41/02 Passrecht Fremdenrecht;

Norm

FrG 1997 §31 Abs1;
FrG 1997 §33 Abs1;
FrG 1997 §37 Abs1;

Betreff

Der Verwaltungsgerichtshof hat durch den Vorsitzenden Senatspräsident Dr. Zeizinger und die Hofräte Dr. Rigler, Dr. Handstanger, Dr. Bayjones und Dr. Enzenhofer als Richter, im Beisein des Schriftführers Mag. Paal, über die Beschwerde des PJ, (geb. 1.3.1980), vertreten durch Mag. Dr. Helmut Blum, Rechtsanwalt in 4020 Linz, Mozartstraße 11, gegen den Bescheid der Sicherheitsdirektion für das Bundesland Oberösterreich vom 28. Dezember 1998, Zl. St-264/98, betreffend Ausweisung, zu Recht erkannt:

Spruch

Die Beschwerde wird als unbegründet abgewiesen.

Der Beschwerdeführer hat dem Bund Aufwendungen in der Höhe von S 565,-- binnen zwei Wochen bei sonstiger Exekution zu ersetzen.

Begründung

I.

—————

AUFGABENLISTE.
• A. Schreib den Teil der Entscheidung zur Ausweisung von „FrG 1997 §31“ bis „als unbegründet abgewiesen.“ Wort für Wort ab.
• B. Schreib die Entscheidung zur Ausweisung nach ihrer letzten Zeile weiter.
Die Einträge braucht man hier nicht.

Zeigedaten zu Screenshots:
—————

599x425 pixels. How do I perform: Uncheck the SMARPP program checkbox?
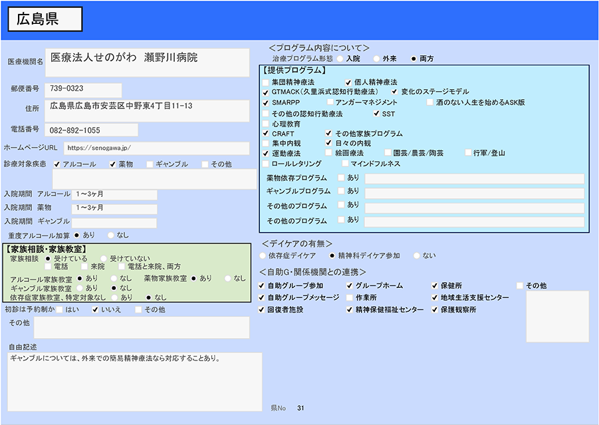click(266, 103)
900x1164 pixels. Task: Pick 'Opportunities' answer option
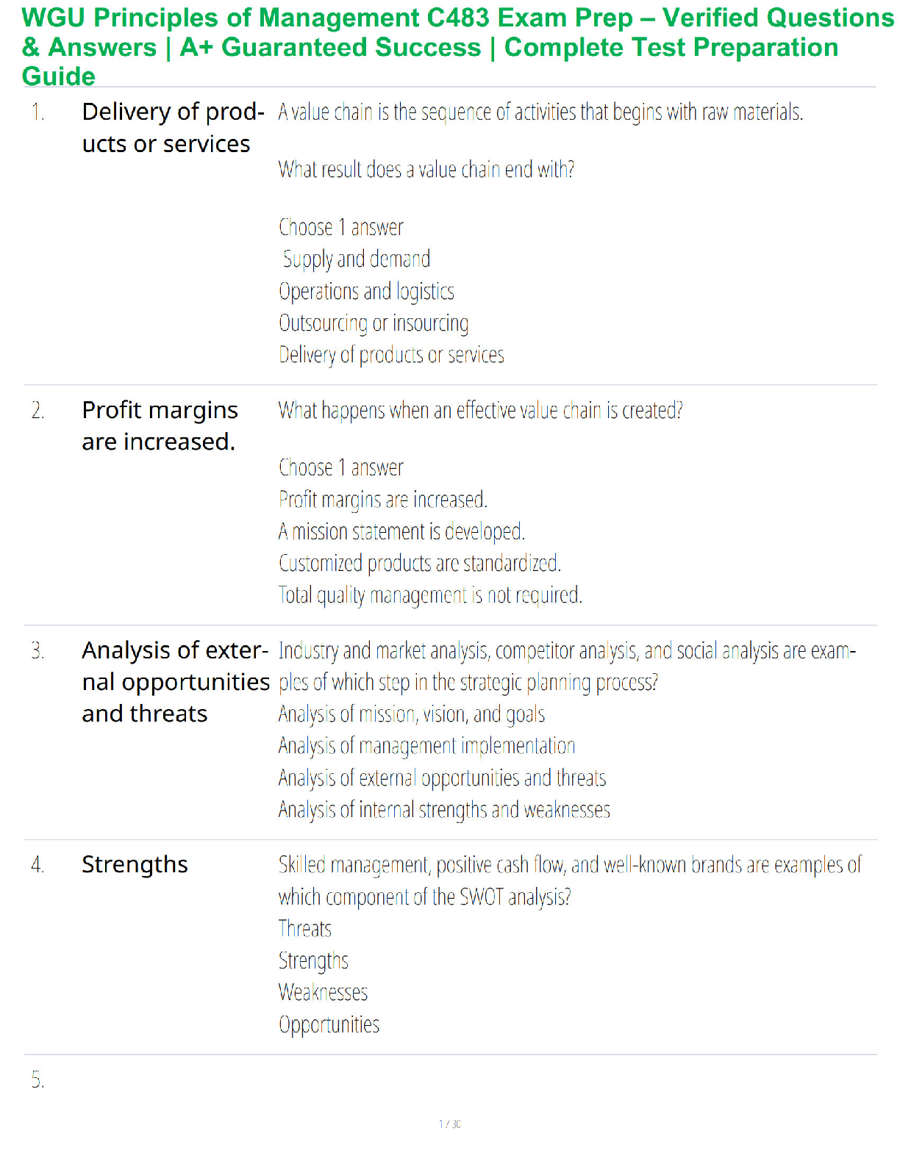click(329, 1025)
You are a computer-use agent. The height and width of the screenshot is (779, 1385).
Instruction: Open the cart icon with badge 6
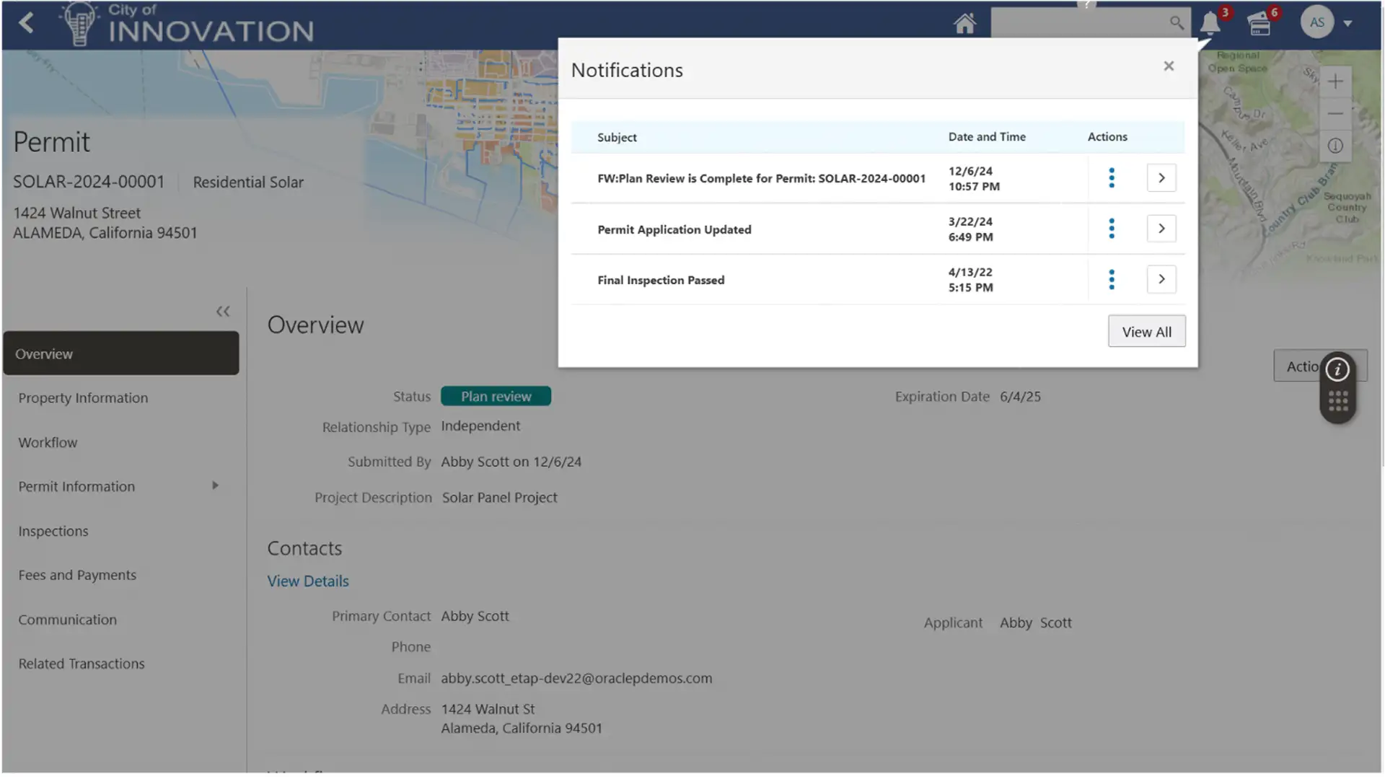click(1259, 24)
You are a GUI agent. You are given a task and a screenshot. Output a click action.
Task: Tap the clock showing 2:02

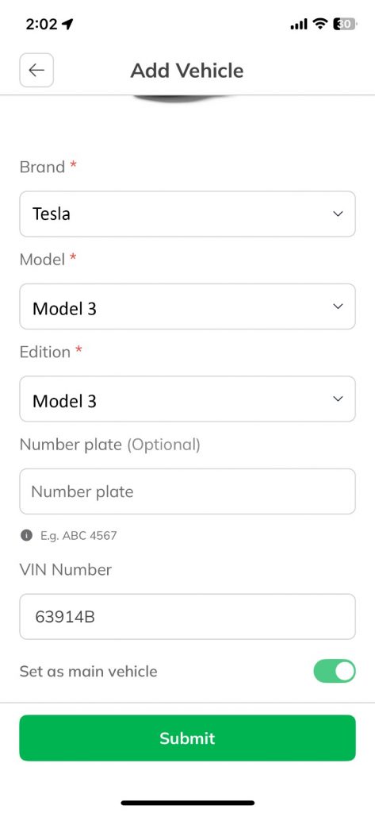41,24
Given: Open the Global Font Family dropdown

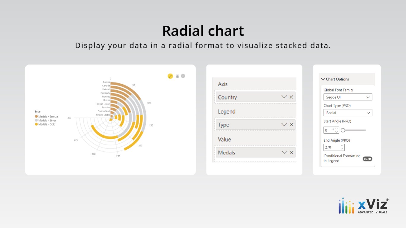Looking at the screenshot, I should [347, 97].
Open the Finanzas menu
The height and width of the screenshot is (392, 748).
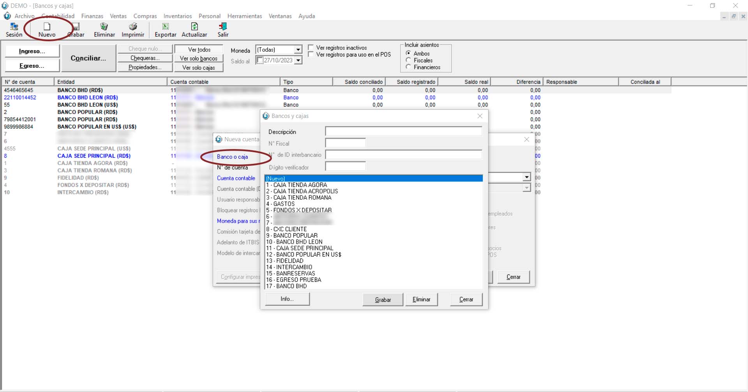tap(92, 16)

—————

GELÖSTE AUFGABEN.
• A.
FrG 1997 §31 Abs1;
FrG 1997 §33 Abs1;
FrG 1997 §37 Abs1;

Betreff

Der Verwaltungsgerichtshof hat durch den Vorsitzenden Senatspräsident Dr. Zeizinger und die Hofräte Dr. Rigler, Dr. Handstanger, Dr. Bayjones und Dr. Enzenhofer als Richter, im Beisein des Schriftführers Mag. Paal, über die Beschwerde des PJ, (geb. 1.3.1980), vertreten durch Mag. Dr. Helmut Blum, Rechtsanwalt in 4020 Linz, Mozartstraße 11, gegen den Bescheid der Sicherheitsdirektion für das Bundesland Oberösterreich vom 28. Dezember 1998, Zl. St-264/98, betreffend Ausweisung, zu Recht erkannt:

Spruch

Die Beschwerde wird als unbegründet abgewiesen.

• B.
1. Mit dem im Instanzenzug ergangenen Bescheid der Sicherheitsdirektion für das Bundesland Oberösterreich (der belangten Behörde) vom 28. Dezember 1998 wurde der Beschwerdeführer gemäß § 33 Abs. 1 iVm § 31 Abs. 1 und § 37 Abs. 1 des Fremdengesetzes 1997 - FrG, BGBl. I Nr. 75, ausgewiesen.

Der Beschwerdeführer bezeichne sich als Staatsangehöriger von Sierra Leone; seine Angaben zur Person seien nicht dokumentiert, er besitze keinerlei Personaldokument. Nach seinen Angaben im Asylverfahren (Niederschrift vom 3. November 1997) sei der Beschwerdeführer auf dem Landweg versteckt auf der Ladefläche eines LKW ins Bundesgebiet gelangt; über welchen Staat die Einreise erfolgt sei, sei dem Beschwerdeführer unbekannt. Noch am Tag seiner Einreise, am 30. Oktober 1997, habe der Beschwerdeführer einen Asylantrag gestellt, der vom Bundesasylamt, Außenstelle Linz, mit Bescheid vom 24. November 1997 abgewiesen worden sei. Die vom Jugenwohlfahrtsamt des Magistrats der Landeshauptstadt Linz als dem gesetzlichen Vertreter des Beschwerdeführers eingebrachte Berufung sei mit Bescheid des unabhängigen Bundesasylsenates vom 5. Juni 1998 abgewiesen worden. Der Beschwerdeführer sei weder im Besitz eines Einreise- noch eines Aufenthaltstitels.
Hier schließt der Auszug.